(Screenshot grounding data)

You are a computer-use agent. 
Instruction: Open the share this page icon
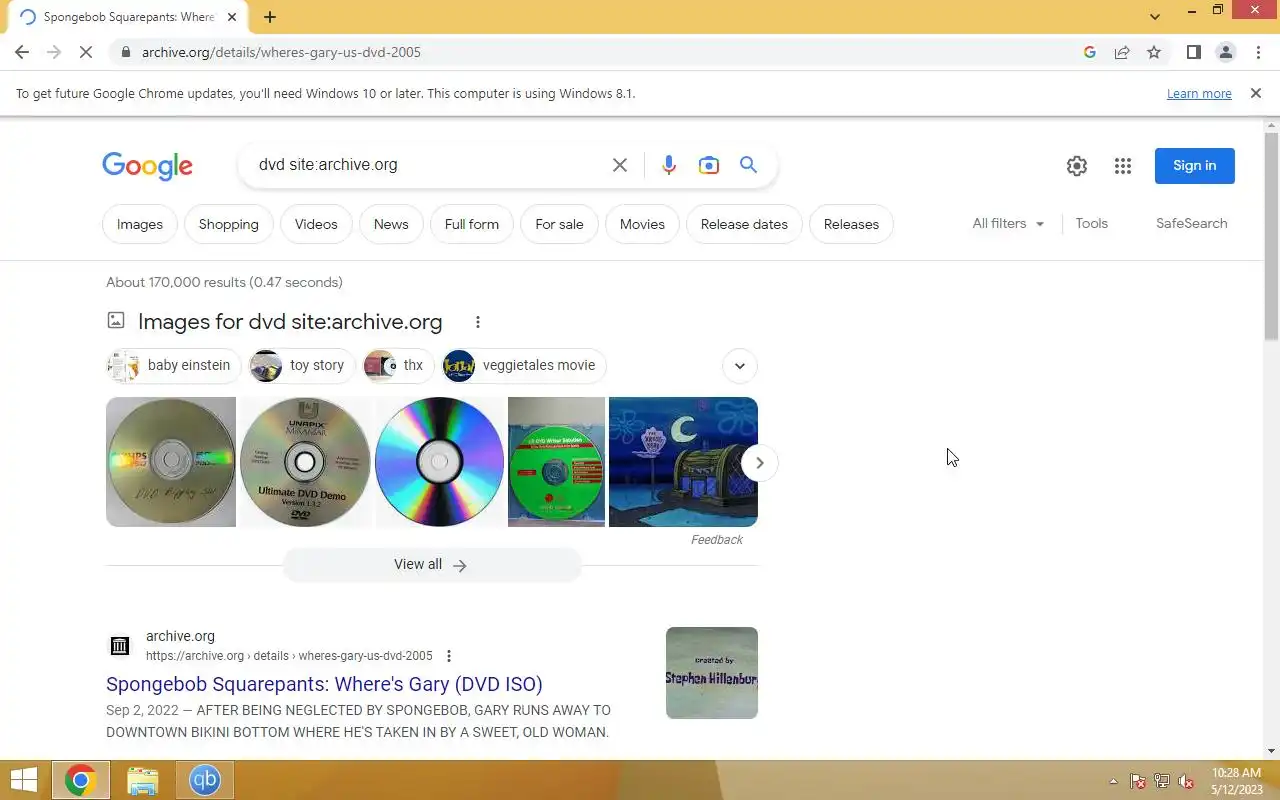pyautogui.click(x=1122, y=52)
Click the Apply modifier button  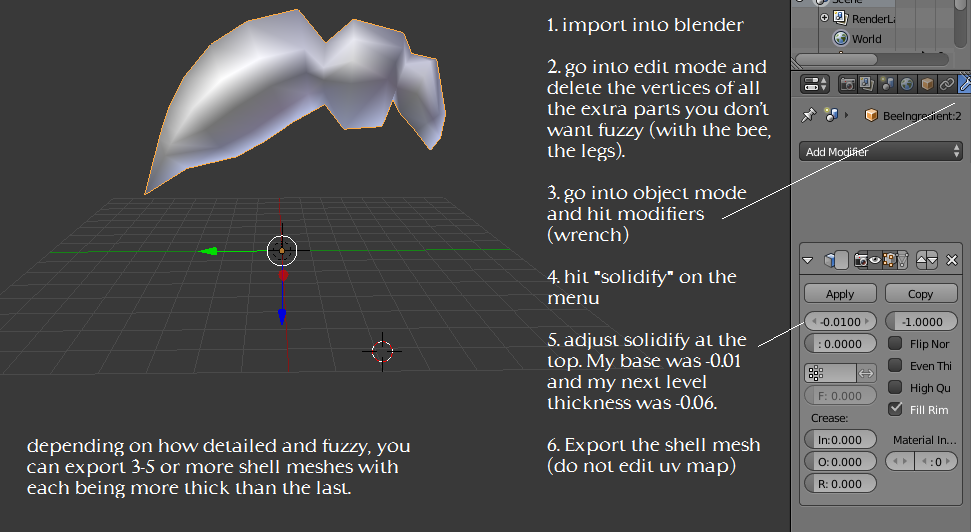point(840,294)
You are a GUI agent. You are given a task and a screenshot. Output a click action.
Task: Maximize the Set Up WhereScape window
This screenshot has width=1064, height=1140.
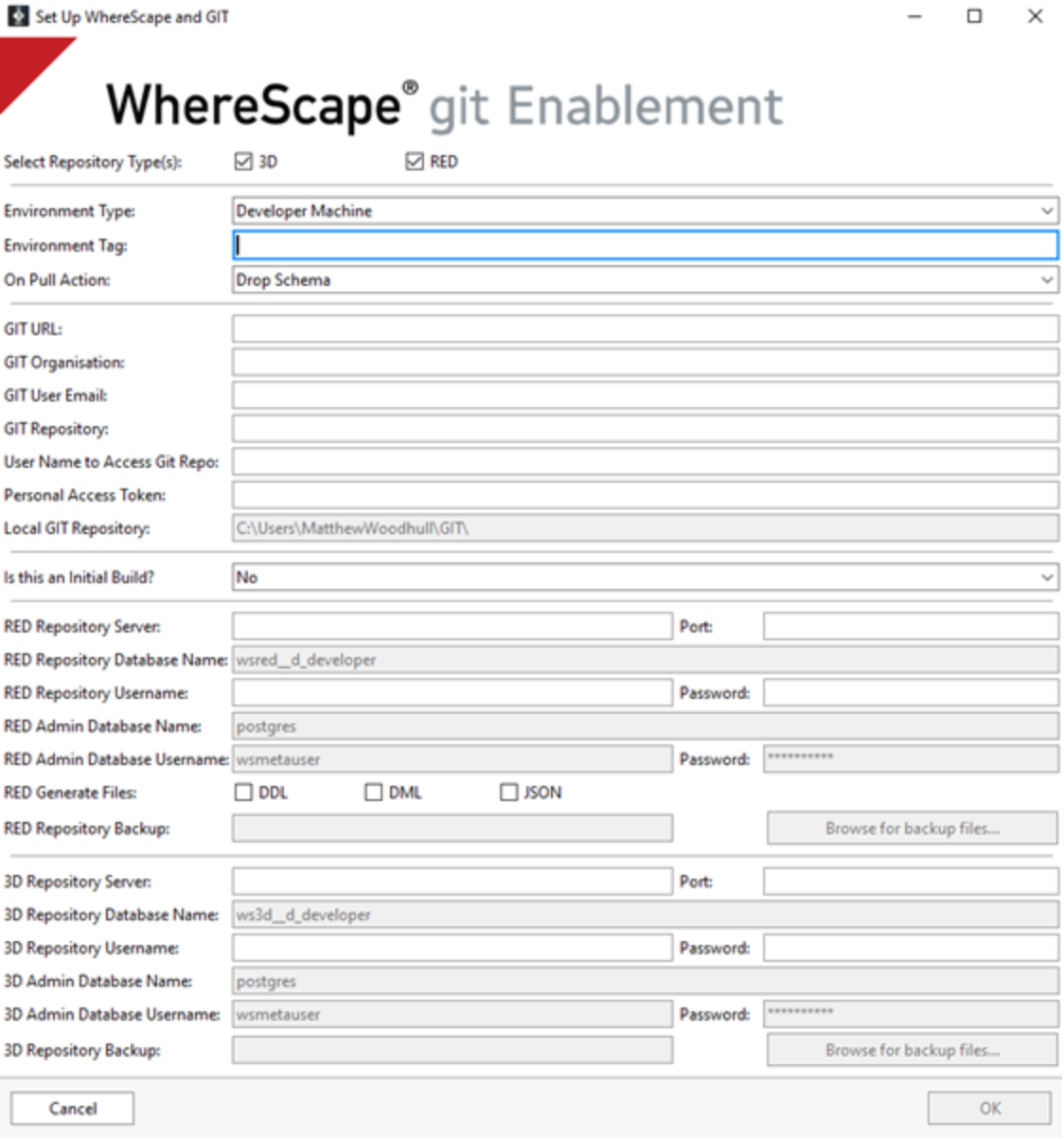(974, 16)
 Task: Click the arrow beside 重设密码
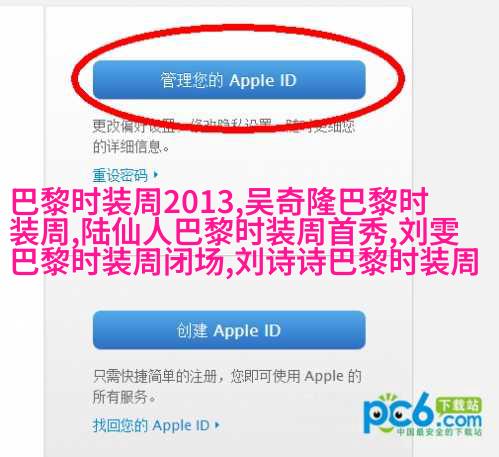(x=156, y=174)
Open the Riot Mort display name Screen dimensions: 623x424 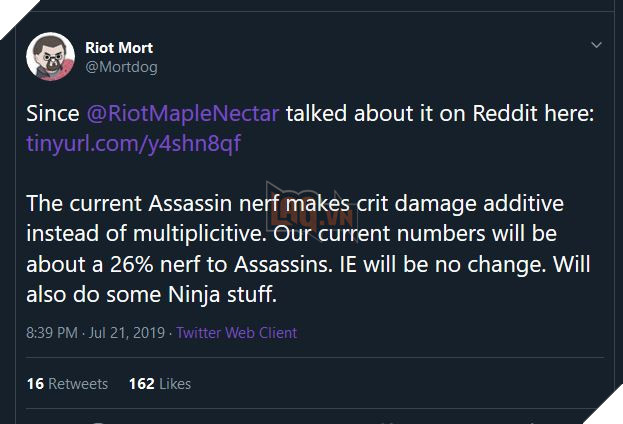point(121,47)
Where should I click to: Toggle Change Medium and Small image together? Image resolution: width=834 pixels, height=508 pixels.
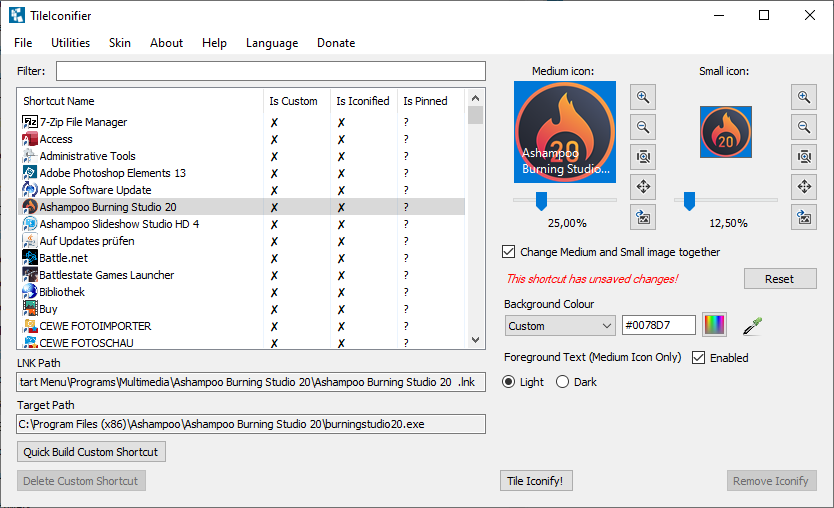[x=509, y=252]
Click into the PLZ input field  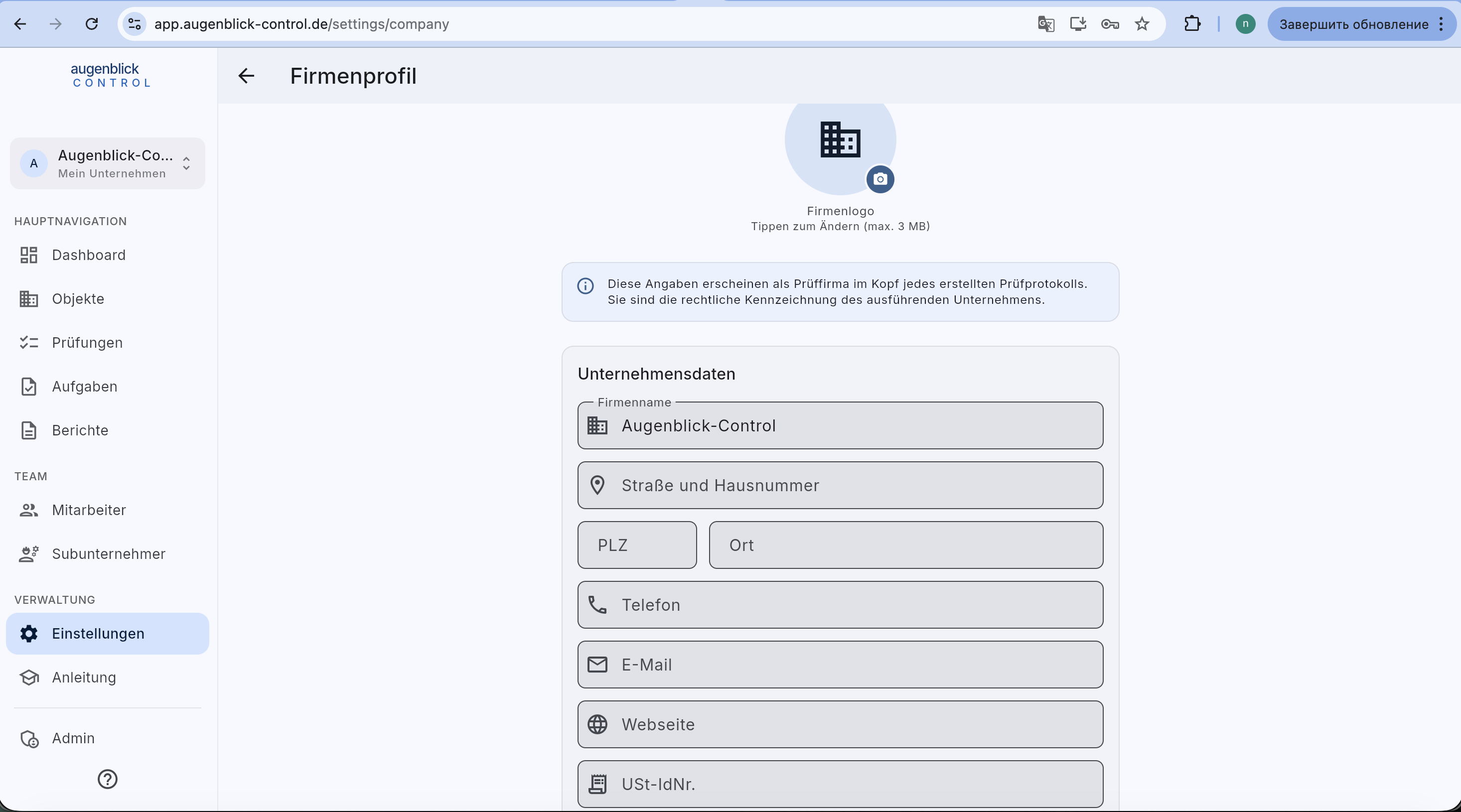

→ **To do**
In the records above, locate the lines holding the word "agent". Copy each of them.

→ **Response below**
You are a computer-use agent. 
You are a GUI agent. You are given a task and a screenshot. Output a click action.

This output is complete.